Ama ne derler gönül ferman dinlemiyor. İçten içe bağlandım ben bu kıza. Gel zaman git zaman birçok anımız oldu beraber. Ama bir türlü ya o değilse korkusu gitmedi içimden. Ebru eğer beni seviyorsa gerçekten ona açılmamı bekliyor olabilir. Veya hiç öyle bir düşüncesi yok benim temiz bir insan olduğumu bildiği için böyle yakın davranıyor.
Konu uzadı mı sanki ? Evet toplayayım izin verin.
Biliyormusunuz işe giderken daima yürürüm. Evet yürürüm,çünkü ben yürümenin gücüne inanıyorum. Eğer oturarak seyehat eden varıklar olsaydık Tanrı ayaklarımızı yaratmazdı! İşte ben böyle düşünürüm. Her sabah küçük minicik evimden çıkar ağaçlarla ve tıpkı benimkine benzeyen küçük evlerle dolu sokakta ağır adımlarla yürürüm. Yolda gördüğüm tanıdıklarlla selamlaşmayı ihmal etmem. Çünkü bilirim eğer ihmal edersem bana küserler. Küserlerse hiç iyi olmaz dillerinden düşmeyiz alimallah.

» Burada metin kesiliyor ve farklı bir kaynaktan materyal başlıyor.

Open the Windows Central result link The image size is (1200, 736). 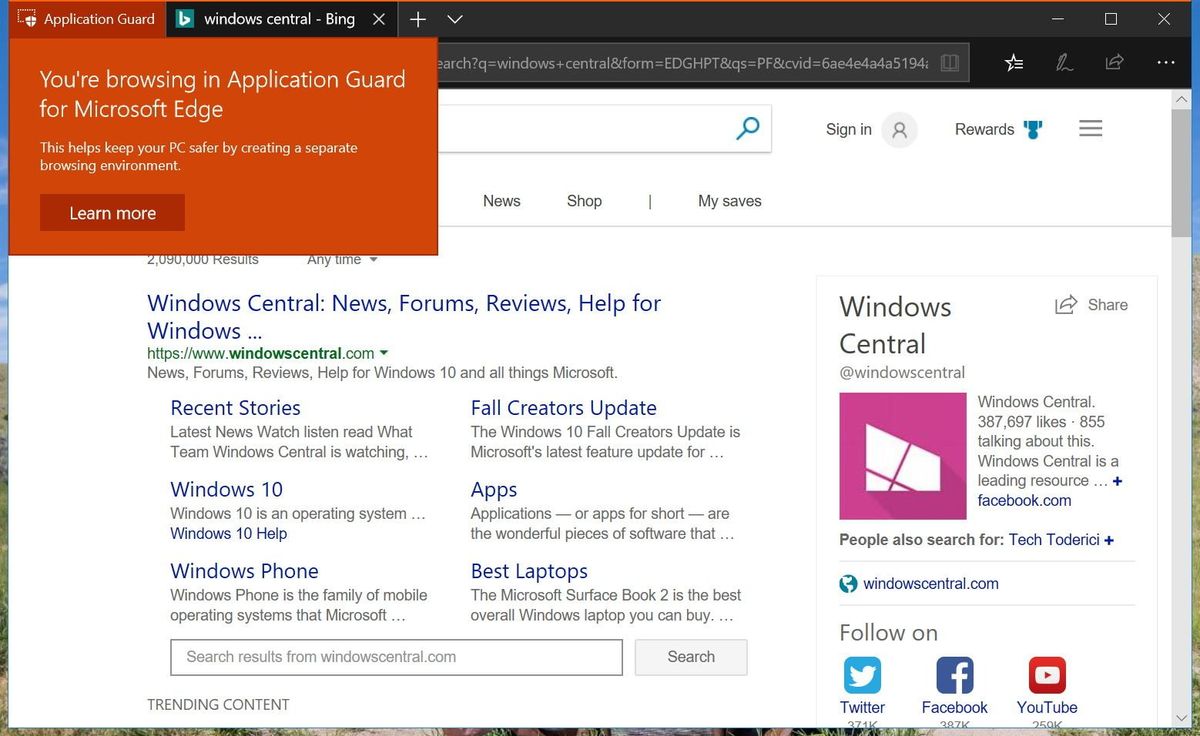(x=403, y=303)
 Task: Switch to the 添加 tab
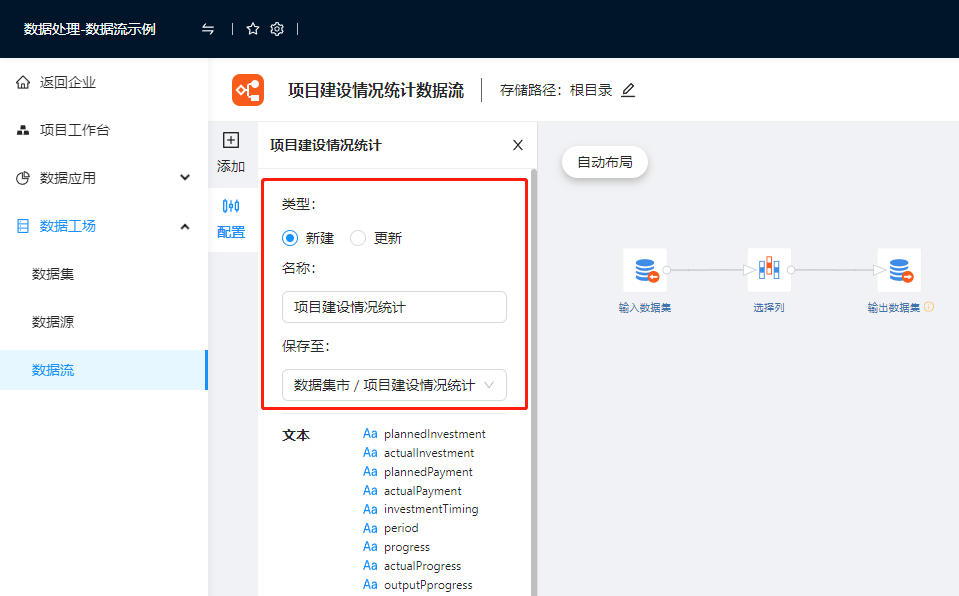coord(231,152)
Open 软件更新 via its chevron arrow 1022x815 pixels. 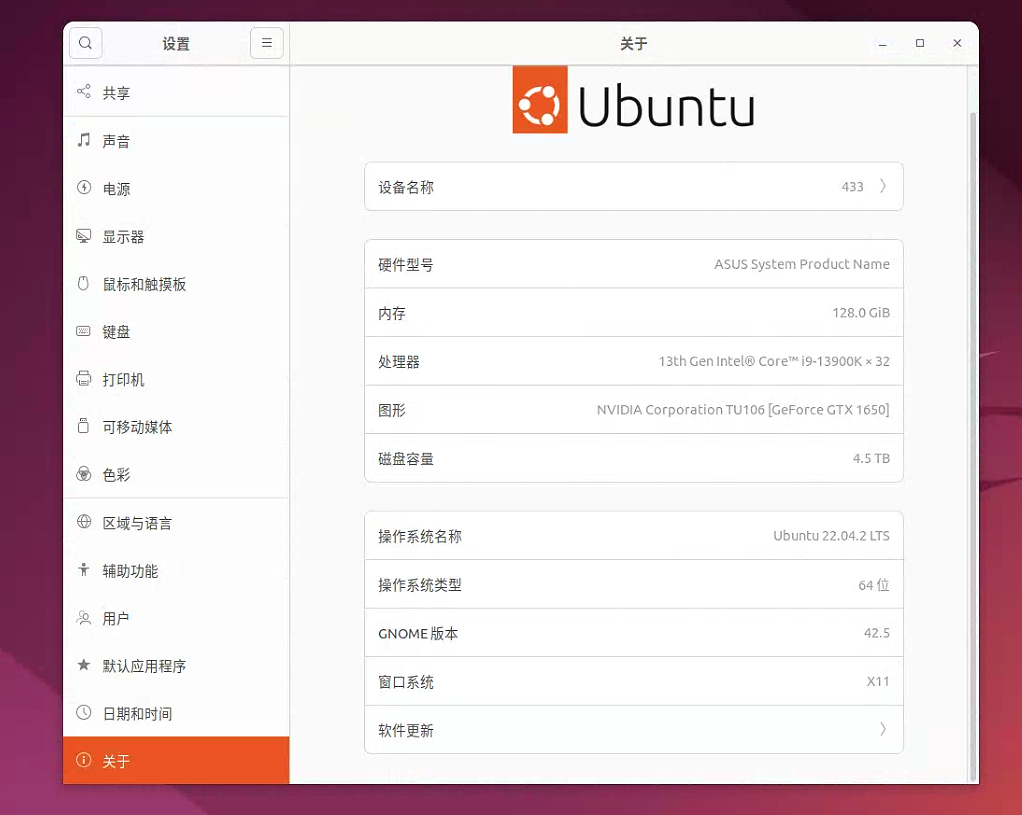click(883, 730)
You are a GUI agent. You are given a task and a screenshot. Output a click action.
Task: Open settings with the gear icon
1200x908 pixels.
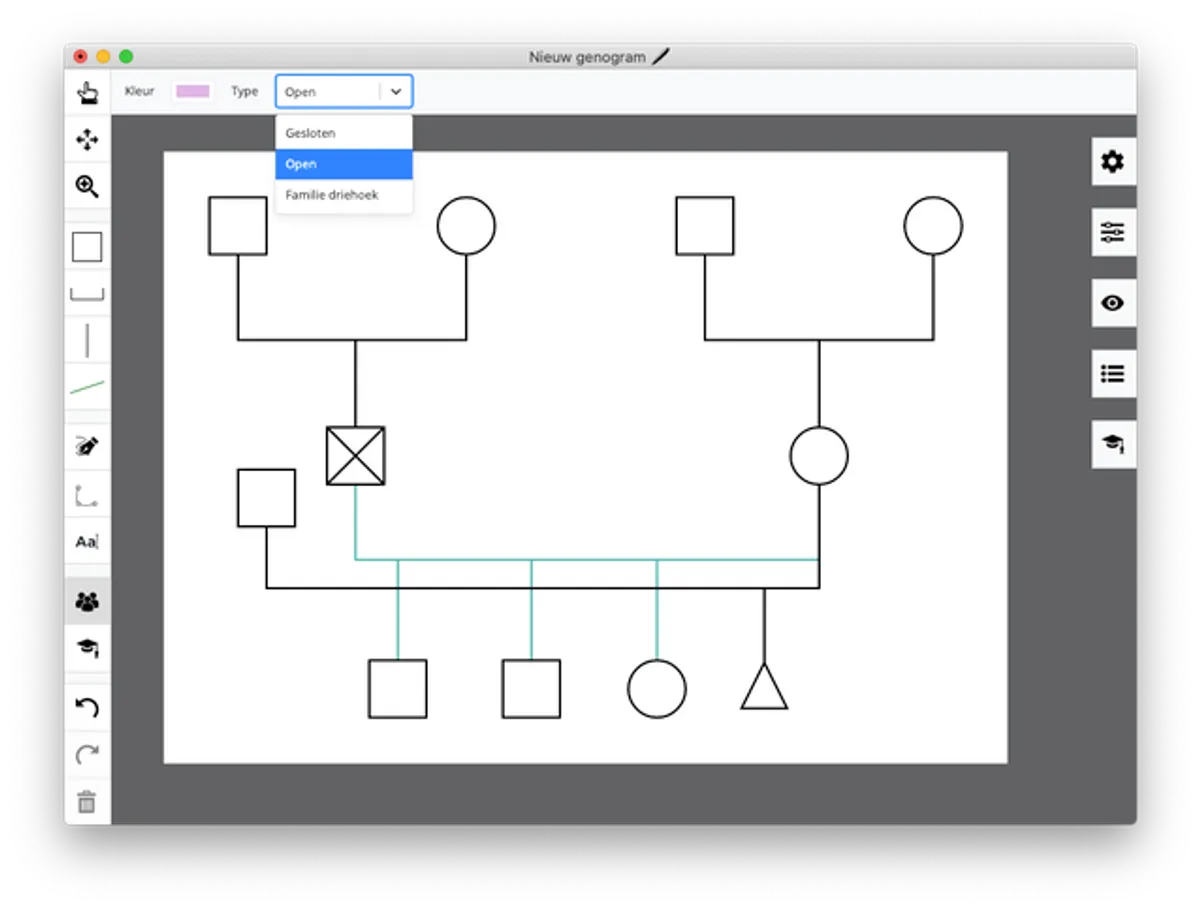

Gelelim nerede çalıştığıma. Ben sahilin hemen yukarısındaki otelde çalışıyorum. Durun durun Anayurt Otelindeki Zebercet değilim ben. Öyle birilerini asıp kesmem. İşinde gücünde adamımdır. Minimalist bi yaşamım var. Bu otel birkaç yıldır burada bende öyle. Daha önce bi şarap mahzeninde bekçilik yapıyordum. Kokuya dayanmak ne mümkün efendim sabaha kadar içmeden sarhoş olurdum yeminle. Bana göre değildi vesselam. Sonra geldim işte buralara. Lodos Oteli. Adı pek hoştur otelimizin. Patronun kızı koydu bu adı. Coğrafya okuyordu ama ne iş bulabildi ne atandı arada sırada gelir otelin barında müşretilere mojito,long ısland kokteyli filan hazırlar. Baya beceriklidir ha. Çokta güzel bir kızdır. Saçları rasta. Bir kısmı sarı bir kısmı pembe mor filan. Yüzünde piercingler var. Enterasan bir kız ama severim ben böyle insanları kendi imajları kişilikleri olan,toplumdan olmayan. Birçok kimse sevmez hatta karşı çıkarlar. Onlara ne canım bıraksan herkesi kendilerinin keyflerince yaşamasını ister herkese karışırlar... Hele bizim patron kızını ilk defa böyle gördüğünde az daha ıslak odunla dövecekti zavallı Esini. Bizim patron iyi hoş adamdır ama pek yobazdır. Kitap okumaz,film seyretmez. Paralı adamdır ama pekte cimridir iki kuruş fazla vermemek için heryerden kısmaya çalışır. Bi insanın önce gözü doymalı efendim gözü.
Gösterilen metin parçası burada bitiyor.